Mais tarde, diante da insistência de um jornalista que apontou que a Ucrânia precisava do sistema de defesa o quanto antes e que um novo desenvolvimento poderia levar tempo, Trump respondeu: “Acho que eles podem fabricá-los bem rápido”.
O que essa notícia significa para a Ucrânia?
A aparente autorização de Trump representa uma medida extraordinária por dois motivos.
Em primeiro lugar, permitiria que a Ucrânia tivesse acesso a uma das tecnologias de defesa antimísseis mais sensíveis dos Estados Unidos, algo que o país vinha demonstrando grande relutância em compartilhar até mesmo com seus aliados.
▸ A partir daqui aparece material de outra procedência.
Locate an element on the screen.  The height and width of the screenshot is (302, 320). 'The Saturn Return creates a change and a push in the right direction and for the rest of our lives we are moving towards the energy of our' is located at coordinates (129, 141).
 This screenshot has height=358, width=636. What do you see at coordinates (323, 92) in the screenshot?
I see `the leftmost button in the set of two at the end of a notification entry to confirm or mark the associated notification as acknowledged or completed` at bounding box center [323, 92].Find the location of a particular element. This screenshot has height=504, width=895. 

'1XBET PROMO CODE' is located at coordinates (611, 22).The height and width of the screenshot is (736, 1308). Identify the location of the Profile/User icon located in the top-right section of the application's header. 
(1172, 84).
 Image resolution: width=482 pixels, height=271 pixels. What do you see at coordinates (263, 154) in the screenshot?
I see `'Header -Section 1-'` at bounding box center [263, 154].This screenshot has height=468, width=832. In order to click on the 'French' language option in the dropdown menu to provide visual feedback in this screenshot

A Ucrânia, para a qual a Casa Branca havia negado o envio de armas meses atrás, poderia agora fabricá-las e até, possivelmente, fornecê-las aos Estados Unidos e a seus aliados, que precisam desses sistemas com urgência.
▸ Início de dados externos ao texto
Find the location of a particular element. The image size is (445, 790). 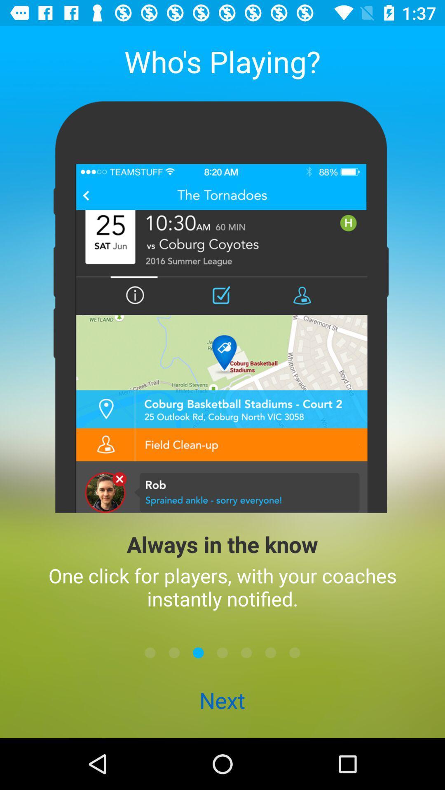

last page is located at coordinates (294, 652).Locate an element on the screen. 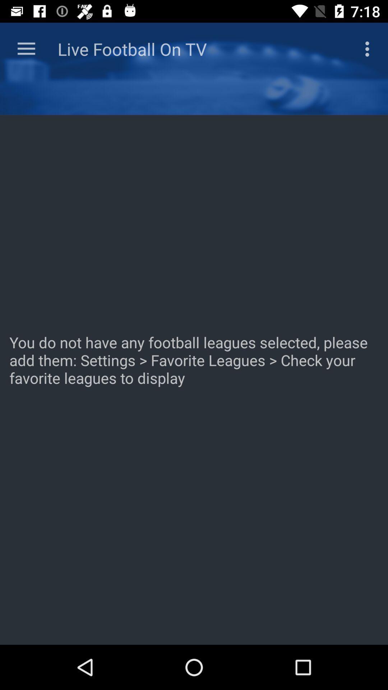 The width and height of the screenshot is (388, 690). the item to the right of live football on icon is located at coordinates (369, 49).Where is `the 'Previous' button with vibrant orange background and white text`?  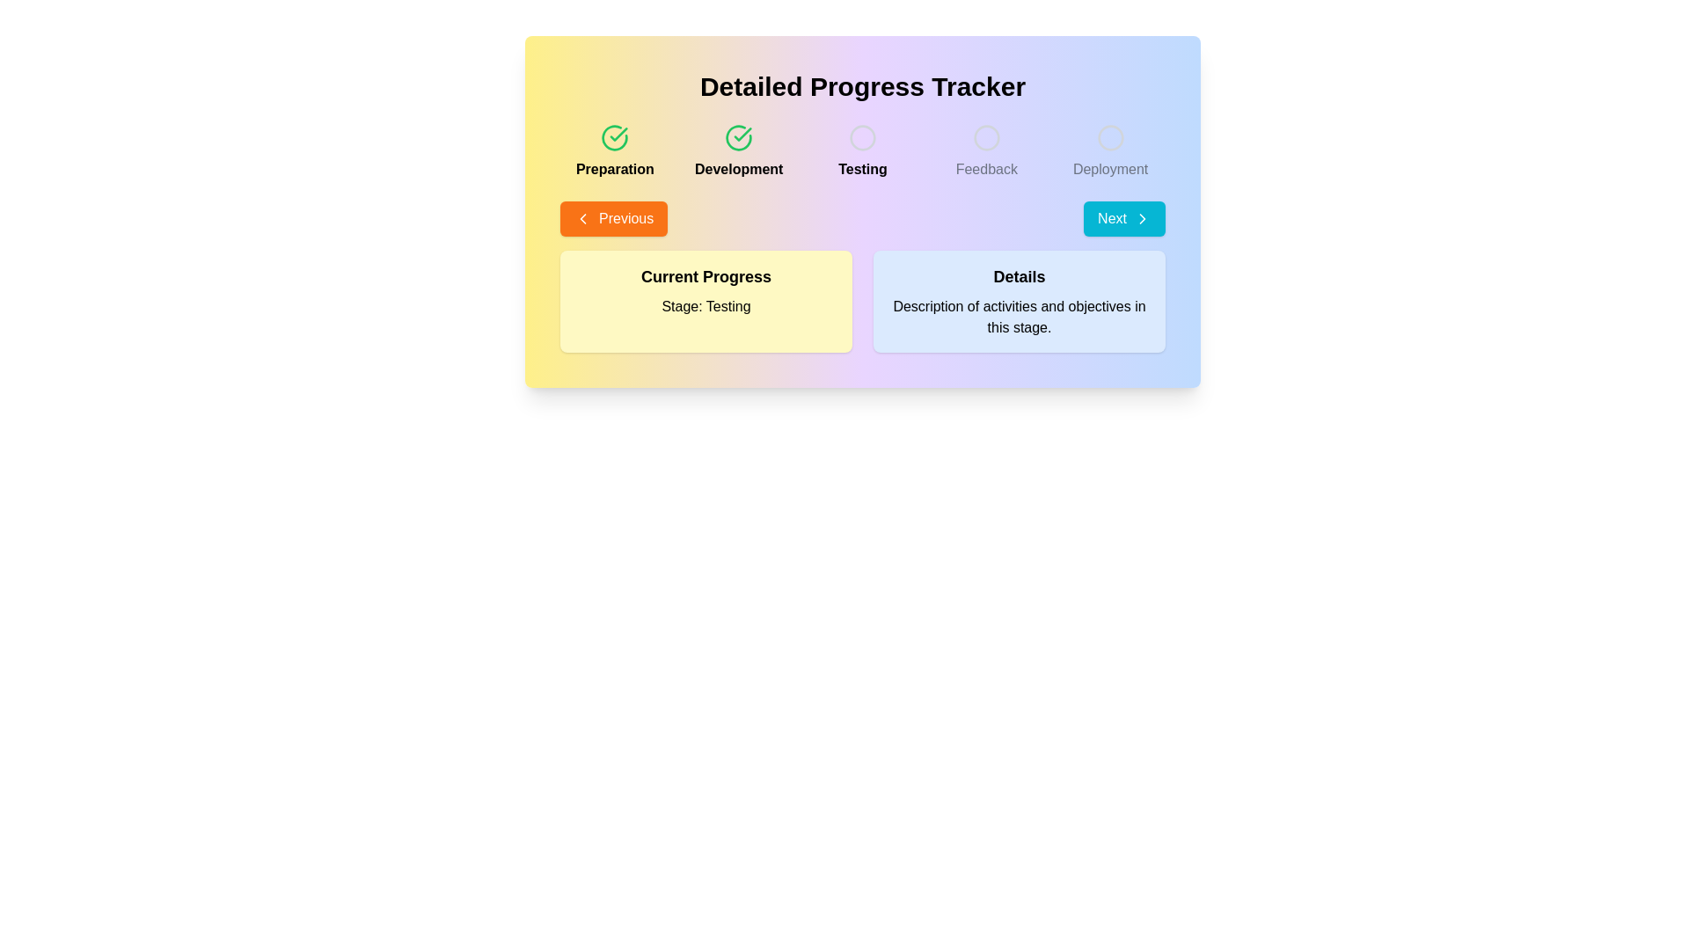 the 'Previous' button with vibrant orange background and white text is located at coordinates (614, 218).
Ainda há muitos obstáculos a serem superados, entre eles o fato de que a Ucrânia teria de estabelecer suas próprias linhas de produção. No entanto, a urgência da situação e o forte desejo ucraniano, demonstrado há meses, de reproduzir a tecnologia poderiam reduzir drasticamente os prazos.
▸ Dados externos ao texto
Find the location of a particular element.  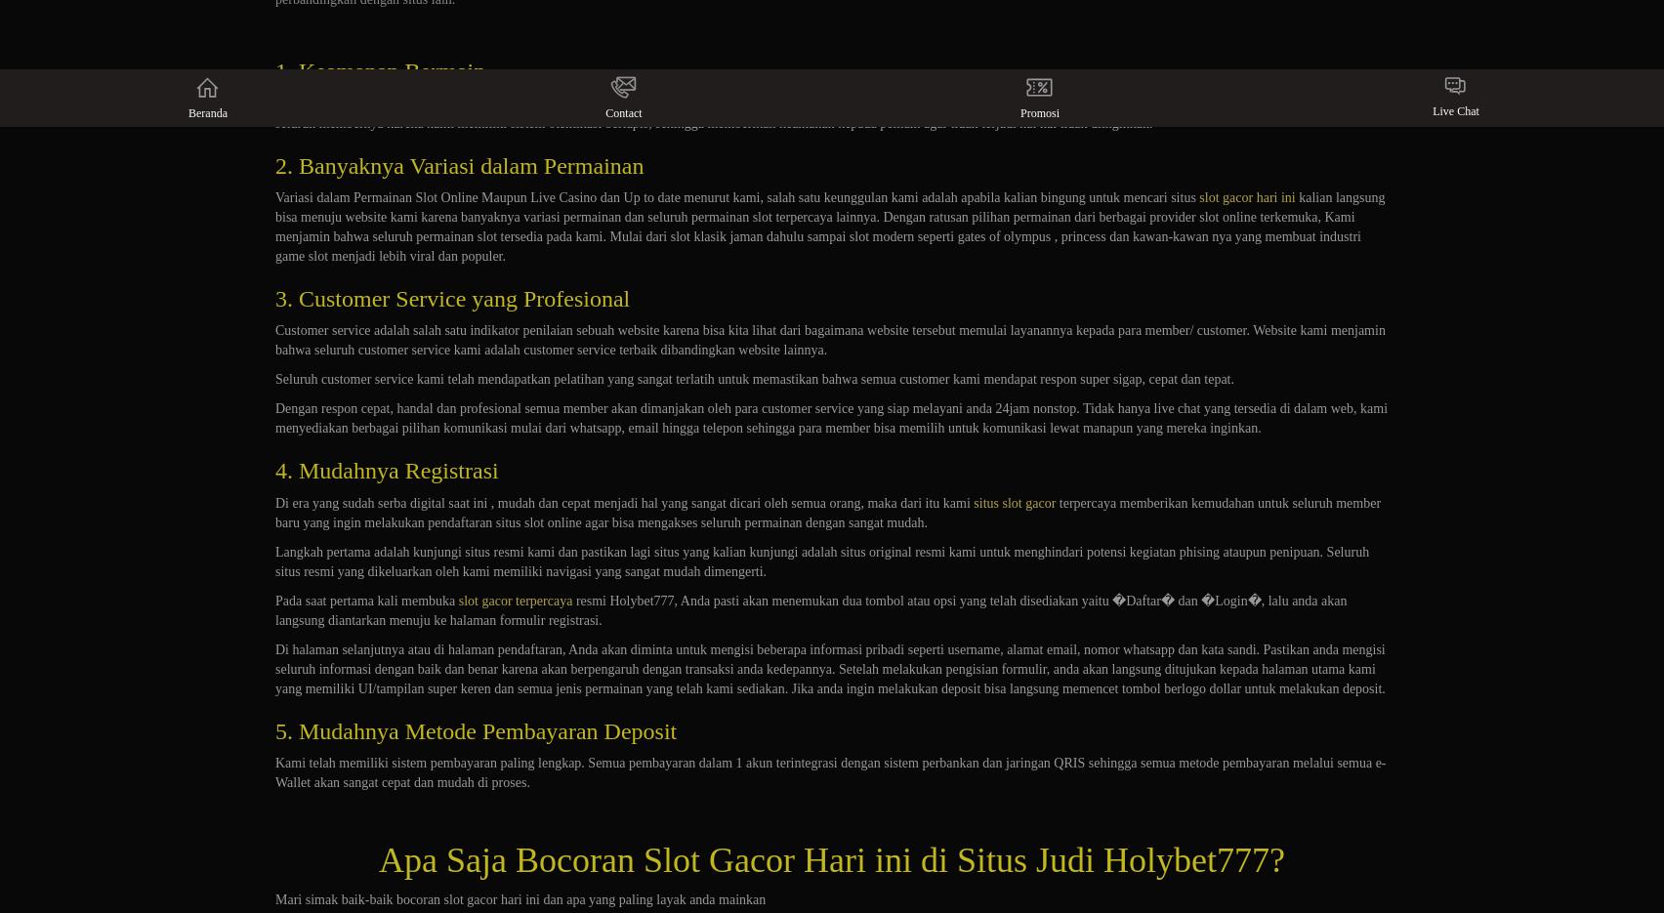

'Seluruh customer service kami telah mendapatkan pelatihan yang sangat terlatih untuk memastikan bahwa semua customer kami mendapat respon super sigap, cepat dan tepat.' is located at coordinates (753, 379).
Países em guerra avançam em um ritmo muito mais acelerado.
Os fabricantes dos Patriot, Lockheed Martin e Raytheon, certamente levantarão dúvidas sobre esse acordo e sobre o futuro comercial de sua propriedade intelectual, que, na melhor das hipóteses, será diluída.
No entanto, a Ucrânia demonstrou ser uma líder mundial em tecnologia de ataque e interceptação com drones; sua rápida assimilação de novas ideias e sua capacidade de produção em massa agora lhe conferem uma vantagem no campo de batalha. O uso frequente dos Patriot pelos ucranianos poderia até levar a melhorias no projeto.
Quando analisamos essa notável decisão comercial em perspectiva, observamos uma mudança radical de tom.
No ano passado, Trump afirmava que a Ucrânia não tinha cartas na manga, suspendeu o envio gratuito de armas, exigiu que o país se autofinanciasse e cedesse seus recursos minerais, além de ameaçar interromper o compartilhamento de informações de inteligência.
Agora, porém, ele permitirá que os ucranianos fabriquem seu tipo de míssil mais protegido e considera que uma escalada da Ucrânia contra a Rússia poderia obrigar Moscou a aceitar a paz.
É uma reviravolta surpreendente que, sem dúvida, terá repercussão no Kremlin.